I found out about Onion Valley from CJ (@CJKLIVIN) who is in my top five favorite people I follow on instagram. He is a runner who is seemingly everywhere and anywhere and puts together the most amazing 15 second videos instagram will ever see.  He has a knack of making you think they are longer and leaving you wanting so much more.  We found each other because someone tagged him in one of my comments in reference to one of my dance/run videos.  He is my instagram soul brother.  He has a video from the area and I asked him about it, he gave me many suggestions but recommended “anything in Onion Valley,” boom, done.

From the town of Independence find Onion Valley road and drive all the way, and I mean all the way (enjoying the hair pin turns as you go) to the top.  The views are awe inspiring.  Sometimes I do not take photos because I do not want to press buttons and be distracted.  Sometimes I just need to live in the moment, roll down my windows, blast my music, and forget about all devices.  If any a time for being present, this was it.

There is a campground at the top.  By this time it was around 5 p.m. and I knew the chances of getting a spot were slim to none.

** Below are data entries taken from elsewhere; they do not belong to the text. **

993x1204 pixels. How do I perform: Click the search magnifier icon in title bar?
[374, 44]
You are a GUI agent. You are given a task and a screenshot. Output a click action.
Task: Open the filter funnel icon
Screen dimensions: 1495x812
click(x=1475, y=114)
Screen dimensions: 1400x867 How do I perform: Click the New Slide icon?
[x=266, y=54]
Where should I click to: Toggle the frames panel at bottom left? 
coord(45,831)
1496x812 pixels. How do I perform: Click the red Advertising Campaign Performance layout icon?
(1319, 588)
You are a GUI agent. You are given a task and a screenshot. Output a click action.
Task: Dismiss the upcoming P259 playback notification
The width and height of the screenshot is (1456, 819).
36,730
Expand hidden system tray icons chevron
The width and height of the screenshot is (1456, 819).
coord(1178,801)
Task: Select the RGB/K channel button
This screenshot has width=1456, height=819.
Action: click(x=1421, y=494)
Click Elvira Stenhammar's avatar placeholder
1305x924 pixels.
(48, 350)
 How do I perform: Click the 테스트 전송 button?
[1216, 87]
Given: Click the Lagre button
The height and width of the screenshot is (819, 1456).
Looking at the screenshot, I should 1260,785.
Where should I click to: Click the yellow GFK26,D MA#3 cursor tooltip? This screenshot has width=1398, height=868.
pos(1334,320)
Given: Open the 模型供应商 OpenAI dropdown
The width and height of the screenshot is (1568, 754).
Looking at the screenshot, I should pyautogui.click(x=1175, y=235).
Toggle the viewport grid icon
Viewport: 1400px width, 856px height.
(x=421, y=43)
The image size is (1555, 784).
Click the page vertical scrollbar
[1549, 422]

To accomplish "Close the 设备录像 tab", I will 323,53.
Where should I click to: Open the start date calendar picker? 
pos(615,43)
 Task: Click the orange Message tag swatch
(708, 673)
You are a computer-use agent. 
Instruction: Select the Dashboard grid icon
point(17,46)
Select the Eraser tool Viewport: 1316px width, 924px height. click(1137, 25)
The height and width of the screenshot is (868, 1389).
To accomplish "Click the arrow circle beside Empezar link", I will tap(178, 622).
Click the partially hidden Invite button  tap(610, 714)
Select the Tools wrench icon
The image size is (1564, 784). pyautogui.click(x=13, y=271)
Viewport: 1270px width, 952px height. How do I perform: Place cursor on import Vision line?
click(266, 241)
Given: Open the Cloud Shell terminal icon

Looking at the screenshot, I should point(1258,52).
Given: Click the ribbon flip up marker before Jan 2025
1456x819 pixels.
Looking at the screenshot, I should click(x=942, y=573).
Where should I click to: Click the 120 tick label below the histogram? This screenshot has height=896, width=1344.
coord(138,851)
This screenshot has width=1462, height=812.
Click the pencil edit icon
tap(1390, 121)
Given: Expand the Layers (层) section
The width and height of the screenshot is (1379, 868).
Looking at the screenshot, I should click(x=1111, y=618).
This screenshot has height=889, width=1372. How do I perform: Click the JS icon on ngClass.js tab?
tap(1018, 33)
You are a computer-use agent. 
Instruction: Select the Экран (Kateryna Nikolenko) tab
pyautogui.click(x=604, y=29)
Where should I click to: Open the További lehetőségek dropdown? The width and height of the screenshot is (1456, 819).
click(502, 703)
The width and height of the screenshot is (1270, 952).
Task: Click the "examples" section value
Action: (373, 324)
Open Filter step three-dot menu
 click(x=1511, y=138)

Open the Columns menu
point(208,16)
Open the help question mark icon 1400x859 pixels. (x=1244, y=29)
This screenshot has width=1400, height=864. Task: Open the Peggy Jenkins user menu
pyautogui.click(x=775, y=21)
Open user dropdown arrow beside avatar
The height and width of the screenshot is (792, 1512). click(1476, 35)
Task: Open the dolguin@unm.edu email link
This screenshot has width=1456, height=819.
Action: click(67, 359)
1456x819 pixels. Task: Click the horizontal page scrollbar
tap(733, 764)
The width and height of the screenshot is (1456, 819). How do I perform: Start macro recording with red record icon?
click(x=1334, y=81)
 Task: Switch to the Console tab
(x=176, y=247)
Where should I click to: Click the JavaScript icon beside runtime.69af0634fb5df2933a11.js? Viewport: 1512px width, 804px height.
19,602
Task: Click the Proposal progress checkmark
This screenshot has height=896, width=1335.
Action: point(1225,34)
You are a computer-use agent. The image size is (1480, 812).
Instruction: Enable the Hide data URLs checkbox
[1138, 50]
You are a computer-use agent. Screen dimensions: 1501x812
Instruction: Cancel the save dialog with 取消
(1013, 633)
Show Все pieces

I drove around the small loop hoping, wishing, yearning, begging, pleading with the forest gods to let there be just one more spot, please?  I must have done something right in life because there was AND it was a great spot!  I managed to cram my car into the back corner, leaving the actual parking spot open for my incoming guest.

It was at this time the campground host Brian was making rounds, to say hello to everyone.  It was also at this time that I fell in love, with Brian, the campground host.  He was a tall, dark haired bearded man with blue eyes and a soft voice.  He had just returned from a hike and complimented me on how I managed to get my car so neatly tucked in, between that shrub and that bush.  He gave me an envelope to pay and I asked him about making a fire.  He told me to come by his site when I was ready.


It was not long after I unloaded some bags and wiped my filthy body down with baby wipes that Ryan Rollins (@ryansrollins) showed up.  Ryan is a heavily tattooed vegan ultra distance trail runner (sound familiar) out of Los Angeles but more importantly he is happy, positive, funny, and down to adventure through the mountains.  He has an equal love and passion for vertical gain and finds the same enjoyment that I do in pushing mind and body to improve.  Always evolve to improve.  From the first hug to the last goodbye it was all smiles, high fives, and fun.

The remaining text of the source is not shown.